Word for word, reproduce each of the entries.

-------- Dataset entries --------

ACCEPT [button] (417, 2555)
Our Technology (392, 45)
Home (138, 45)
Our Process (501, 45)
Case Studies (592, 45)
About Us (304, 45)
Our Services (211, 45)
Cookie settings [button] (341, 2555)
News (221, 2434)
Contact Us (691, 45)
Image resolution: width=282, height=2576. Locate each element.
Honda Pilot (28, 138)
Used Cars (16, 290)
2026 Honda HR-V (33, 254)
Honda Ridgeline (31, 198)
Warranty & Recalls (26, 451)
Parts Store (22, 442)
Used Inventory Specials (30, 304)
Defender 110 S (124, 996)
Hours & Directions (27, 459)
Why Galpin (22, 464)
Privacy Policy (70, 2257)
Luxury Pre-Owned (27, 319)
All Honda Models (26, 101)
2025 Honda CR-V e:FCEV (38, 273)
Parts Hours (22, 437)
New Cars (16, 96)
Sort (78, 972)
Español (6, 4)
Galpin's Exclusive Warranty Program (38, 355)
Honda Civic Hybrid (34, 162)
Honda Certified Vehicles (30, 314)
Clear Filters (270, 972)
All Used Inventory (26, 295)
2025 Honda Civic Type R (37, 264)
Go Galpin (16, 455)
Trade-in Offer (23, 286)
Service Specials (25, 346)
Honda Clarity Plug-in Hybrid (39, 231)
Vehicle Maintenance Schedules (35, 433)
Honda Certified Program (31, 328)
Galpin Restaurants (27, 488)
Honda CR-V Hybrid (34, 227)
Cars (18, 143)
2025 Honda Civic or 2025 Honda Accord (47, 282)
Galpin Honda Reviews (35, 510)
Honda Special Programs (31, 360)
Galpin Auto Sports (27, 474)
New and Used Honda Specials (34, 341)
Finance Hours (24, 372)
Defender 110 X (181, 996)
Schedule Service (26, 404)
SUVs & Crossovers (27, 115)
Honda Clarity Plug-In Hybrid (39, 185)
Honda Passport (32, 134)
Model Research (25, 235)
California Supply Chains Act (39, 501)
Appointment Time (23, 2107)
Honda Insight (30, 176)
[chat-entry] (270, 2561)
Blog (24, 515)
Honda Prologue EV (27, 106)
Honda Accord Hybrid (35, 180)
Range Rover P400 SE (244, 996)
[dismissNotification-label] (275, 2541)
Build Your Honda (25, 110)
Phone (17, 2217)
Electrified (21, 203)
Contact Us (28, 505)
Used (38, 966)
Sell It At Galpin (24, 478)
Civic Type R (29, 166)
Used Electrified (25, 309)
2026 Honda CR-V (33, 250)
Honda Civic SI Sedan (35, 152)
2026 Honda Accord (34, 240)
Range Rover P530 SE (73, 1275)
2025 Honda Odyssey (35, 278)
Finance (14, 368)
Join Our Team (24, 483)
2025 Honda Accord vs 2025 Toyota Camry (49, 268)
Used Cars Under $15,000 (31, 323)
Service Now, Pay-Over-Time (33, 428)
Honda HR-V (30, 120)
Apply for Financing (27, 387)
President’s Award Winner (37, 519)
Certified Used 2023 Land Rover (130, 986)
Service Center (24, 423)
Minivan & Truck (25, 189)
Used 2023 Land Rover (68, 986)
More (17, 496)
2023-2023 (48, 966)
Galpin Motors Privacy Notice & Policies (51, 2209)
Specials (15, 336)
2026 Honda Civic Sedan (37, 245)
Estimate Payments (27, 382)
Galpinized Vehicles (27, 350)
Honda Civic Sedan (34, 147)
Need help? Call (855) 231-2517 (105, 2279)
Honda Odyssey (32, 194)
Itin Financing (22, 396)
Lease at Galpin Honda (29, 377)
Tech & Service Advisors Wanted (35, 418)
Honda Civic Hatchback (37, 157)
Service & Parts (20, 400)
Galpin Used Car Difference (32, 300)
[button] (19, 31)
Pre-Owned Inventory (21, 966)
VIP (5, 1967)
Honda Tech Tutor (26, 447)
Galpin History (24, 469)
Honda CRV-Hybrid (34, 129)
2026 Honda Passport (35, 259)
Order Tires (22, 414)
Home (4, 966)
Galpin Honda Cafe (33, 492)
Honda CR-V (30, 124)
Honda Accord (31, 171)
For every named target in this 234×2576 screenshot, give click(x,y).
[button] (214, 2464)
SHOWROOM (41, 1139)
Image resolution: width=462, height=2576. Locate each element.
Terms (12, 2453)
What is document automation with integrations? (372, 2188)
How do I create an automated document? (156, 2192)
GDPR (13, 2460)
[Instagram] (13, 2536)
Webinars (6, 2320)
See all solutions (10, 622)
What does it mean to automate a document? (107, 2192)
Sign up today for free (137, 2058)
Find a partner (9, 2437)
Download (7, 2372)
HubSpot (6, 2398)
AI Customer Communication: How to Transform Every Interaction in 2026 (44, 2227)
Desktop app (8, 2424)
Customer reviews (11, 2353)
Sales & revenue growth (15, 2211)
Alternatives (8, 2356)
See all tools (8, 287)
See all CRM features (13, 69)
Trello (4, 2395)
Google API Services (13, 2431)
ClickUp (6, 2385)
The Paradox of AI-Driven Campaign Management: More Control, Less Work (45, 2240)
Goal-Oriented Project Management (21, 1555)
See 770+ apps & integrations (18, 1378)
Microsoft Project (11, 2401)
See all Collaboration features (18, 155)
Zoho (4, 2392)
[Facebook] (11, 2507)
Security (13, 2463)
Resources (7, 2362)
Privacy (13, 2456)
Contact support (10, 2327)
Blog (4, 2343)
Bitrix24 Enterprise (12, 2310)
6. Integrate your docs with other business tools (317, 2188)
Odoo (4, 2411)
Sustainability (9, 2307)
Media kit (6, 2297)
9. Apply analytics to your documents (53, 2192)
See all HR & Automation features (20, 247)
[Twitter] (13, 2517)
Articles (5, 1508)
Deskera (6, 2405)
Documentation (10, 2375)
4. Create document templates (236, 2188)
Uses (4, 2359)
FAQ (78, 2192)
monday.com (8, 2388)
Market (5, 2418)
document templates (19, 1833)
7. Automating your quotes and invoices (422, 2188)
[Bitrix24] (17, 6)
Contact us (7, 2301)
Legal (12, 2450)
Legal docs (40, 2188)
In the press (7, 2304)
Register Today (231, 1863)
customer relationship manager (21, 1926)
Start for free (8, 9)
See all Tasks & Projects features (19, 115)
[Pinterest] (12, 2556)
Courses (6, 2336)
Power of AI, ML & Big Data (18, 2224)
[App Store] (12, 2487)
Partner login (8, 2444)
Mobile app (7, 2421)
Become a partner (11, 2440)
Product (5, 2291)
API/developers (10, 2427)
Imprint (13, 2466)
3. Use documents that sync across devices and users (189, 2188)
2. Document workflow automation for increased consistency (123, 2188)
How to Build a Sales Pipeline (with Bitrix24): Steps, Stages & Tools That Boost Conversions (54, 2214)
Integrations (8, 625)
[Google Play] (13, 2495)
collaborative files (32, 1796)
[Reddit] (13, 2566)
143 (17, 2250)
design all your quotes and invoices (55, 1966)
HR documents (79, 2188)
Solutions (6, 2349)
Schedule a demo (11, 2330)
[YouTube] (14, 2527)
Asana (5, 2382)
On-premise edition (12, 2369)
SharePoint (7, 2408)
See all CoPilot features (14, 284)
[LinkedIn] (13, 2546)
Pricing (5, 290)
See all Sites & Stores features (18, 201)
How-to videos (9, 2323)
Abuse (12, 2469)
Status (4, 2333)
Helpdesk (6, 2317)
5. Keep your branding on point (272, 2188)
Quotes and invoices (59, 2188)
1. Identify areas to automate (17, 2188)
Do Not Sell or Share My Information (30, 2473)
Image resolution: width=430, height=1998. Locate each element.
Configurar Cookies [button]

--------

**Reply:**
ACCEPT [button] (417, 2555)
Our Technology (392, 45)
Home (138, 45)
Our Process (501, 45)
Case Studies (592, 45)
About Us (304, 45)
Our Services (211, 45)
Cookie settings [button] (341, 2555)
News (221, 2434)
Contact Us (691, 45)
Image resolution: width=282, height=2576. Locate each element.
Honda Pilot (28, 138)
Used Cars (16, 290)
2026 Honda HR-V (33, 254)
Honda Ridgeline (31, 198)
Warranty & Recalls (26, 451)
Parts Store (22, 442)
Used Inventory Specials (30, 304)
Defender 110 S (124, 996)
Hours & Directions (27, 459)
Why Galpin (22, 464)
Privacy Policy (70, 2257)
Luxury Pre-Owned (27, 319)
All Honda Models (26, 101)
2025 Honda CR-V e:FCEV (38, 273)
Parts Hours (22, 437)
New Cars (16, 96)
Sort (78, 972)
Español (6, 4)
Galpin's Exclusive Warranty Program (38, 355)
Honda Civic Hybrid (34, 162)
Honda Certified Vehicles (30, 314)
Clear Filters (270, 972)
All Used Inventory (26, 295)
2025 Honda Civic Type R (37, 264)
Go Galpin (16, 455)
Trade-in Offer (23, 286)
Service Specials (25, 346)
Honda Clarity Plug-in Hybrid (39, 231)
Vehicle Maintenance Schedules (35, 433)
Honda Certified Program (31, 328)
Galpin Restaurants (27, 488)
Honda CR-V Hybrid (34, 227)
Cars (18, 143)
2025 Honda Civic or 2025 Honda Accord (47, 282)
Galpin Honda Reviews (35, 510)
Honda Special Programs (31, 360)
Galpin Auto Sports (27, 474)
New and Used Honda Specials (34, 341)
Finance Hours (24, 372)
Defender 110 X (181, 996)
Schedule Service (26, 404)
SUVs & Crossovers (27, 115)
Honda Clarity Plug-In Hybrid (39, 185)
Honda Passport (32, 134)
Model Research (25, 235)
California Supply Chains Act (39, 501)
Appointment Time (23, 2107)
Honda Insight (30, 176)
[chat-entry] (270, 2561)
Blog (24, 515)
Honda Prologue EV (27, 106)
Honda Accord Hybrid (35, 180)
Range Rover P400 SE (244, 996)
[dismissNotification-label] (275, 2541)
Build Your Honda (25, 110)
Phone (17, 2217)
Electrified (21, 203)
Contact Us (28, 505)
Used (38, 966)
Sell It At Galpin (24, 478)
Civic Type R (29, 166)
Used Electrified (25, 309)
2026 Honda CR-V (33, 250)
Honda Civic SI Sedan (35, 152)
2026 Honda Accord (34, 240)
Range Rover P530 SE (73, 1275)
2025 Honda Odyssey (35, 278)
Finance (14, 368)
Join Our Team (24, 483)
2025 Honda Accord vs 2025 Toyota Camry (49, 268)
Used Cars Under $15,000 (31, 323)
Service Now, Pay-Over-Time (33, 428)
Honda HR-V (30, 120)
Apply for Financing (27, 387)
President’s Award Winner (37, 519)
Certified Used 2023 Land Rover (130, 986)
Service Center (24, 423)
Minivan & Truck (25, 189)
Used 2023 Land Rover (68, 986)
More (17, 496)
2023-2023 (48, 966)
Galpin Motors Privacy Notice & Policies (51, 2209)
Specials (15, 336)
2026 Honda Civic Sedan (37, 245)
Estimate Payments (27, 382)
Galpinized Vehicles (27, 350)
Honda Civic Sedan (34, 147)
Need help? Call (855) 231-2517 (105, 2279)
Honda Odyssey (32, 194)
Itin Financing (22, 396)
Lease at Galpin Honda (29, 377)
Tech & Service Advisors Wanted (35, 418)
Honda Civic Hatchback (37, 157)
Service & Parts (20, 400)
Galpin Used Car Difference (32, 300)
[button] (19, 31)
Pre-Owned Inventory (21, 966)
VIP (5, 1967)
Honda Tech Tutor (26, 447)
Galpin History (24, 469)
Honda CRV-Hybrid (34, 129)
2026 Honda Passport (35, 259)
Order Tires (22, 414)
Home (4, 966)
Galpin Honda Cafe (33, 492)
Honda CR-V (30, 124)
Honda Accord (31, 171)
For every named target in this 234×2576 screenshot, give click(x,y).
[button] (214, 2464)
SHOWROOM (41, 1139)
Image resolution: width=462, height=2576. Locate each element.
Terms (12, 2453)
What is document automation with integrations? (372, 2188)
How do I create an automated document? (156, 2192)
GDPR (13, 2460)
[Instagram] (13, 2536)
Webinars (6, 2320)
See all solutions (10, 622)
What does it mean to automate a document? (107, 2192)
Sign up today for free (137, 2058)
Find a partner (9, 2437)
Download (7, 2372)
HubSpot (6, 2398)
AI Customer Communication: How to Transform Every Interaction in 2026 (44, 2227)
Desktop app (8, 2424)
Customer reviews (11, 2353)
Sales & revenue growth (15, 2211)
Alternatives (8, 2356)
See all tools (8, 287)
See all CRM features (13, 69)
Trello (4, 2395)
Google API Services (13, 2431)
ClickUp (6, 2385)
The Paradox of AI-Driven Campaign Management: More Control, Less Work (45, 2240)
Goal-Oriented Project Management (21, 1555)
See 770+ apps & integrations (18, 1378)
Microsoft Project (11, 2401)
See all Collaboration features (18, 155)
Zoho (4, 2392)
[Facebook] (11, 2507)
Security (13, 2463)
Resources (7, 2362)
Privacy (13, 2456)
Contact support (10, 2327)
Blog (4, 2343)
Bitrix24 Enterprise (12, 2310)
6. Integrate your docs with other business tools (317, 2188)
Odoo (4, 2411)
Sustainability (9, 2307)
Media kit (6, 2297)
9. Apply analytics to your documents (53, 2192)
See all HR & Automation features (20, 247)
[Twitter] (13, 2517)
Articles (5, 1508)
Deskera (6, 2405)
Documentation (10, 2375)
4. Create document templates (236, 2188)
Uses (4, 2359)
FAQ (78, 2192)
monday.com (8, 2388)
Market (5, 2418)
document templates (19, 1833)
7. Automating your quotes and invoices (422, 2188)
[Bitrix24] (17, 6)
Contact us (7, 2301)
Legal (12, 2450)
Legal docs (40, 2188)
In the press (7, 2304)
Register Today (231, 1863)
customer relationship manager (21, 1926)
Start for free (8, 9)
See all Tasks & Projects features (19, 115)
[Pinterest] (12, 2556)
Courses (6, 2336)
Power of AI, ML & Big Data (18, 2224)
[App Store] (12, 2487)
Partner login (8, 2444)
Mobile app (7, 2421)
Become a partner (11, 2440)
Product (5, 2291)
API/developers (10, 2427)
Imprint (13, 2466)
3. Use documents that sync across devices and users (189, 2188)
2. Document workflow automation for increased consistency (123, 2188)
How to Build a Sales Pipeline (with Bitrix24): Steps, Stages & Tools That Boost Conversions (54, 2214)
Integrations (8, 625)
[Google Play] (13, 2495)
collaborative files (32, 1796)
[Reddit] (13, 2566)
143 (17, 2250)
design all your quotes and invoices (55, 1966)
HR documents (79, 2188)
Solutions (6, 2349)
Schedule a demo (11, 2330)
[YouTube] (14, 2527)
Asana (5, 2382)
On-premise edition (12, 2369)
SharePoint (7, 2408)
See all CoPilot features (14, 284)
[LinkedIn] (13, 2546)
Pricing (5, 290)
See all Sites & Stores features (18, 201)
How-to videos (9, 2323)
Abuse (12, 2469)
Status (4, 2333)
Helpdesk (6, 2317)
5. Keep your branding on point (272, 2188)
Quotes and invoices (59, 2188)
1. Identify areas to automate (17, 2188)
Do Not Sell or Share My Information (30, 2473)
Image resolution: width=430, height=1998. Locate each element.
Configurar Cookies [button]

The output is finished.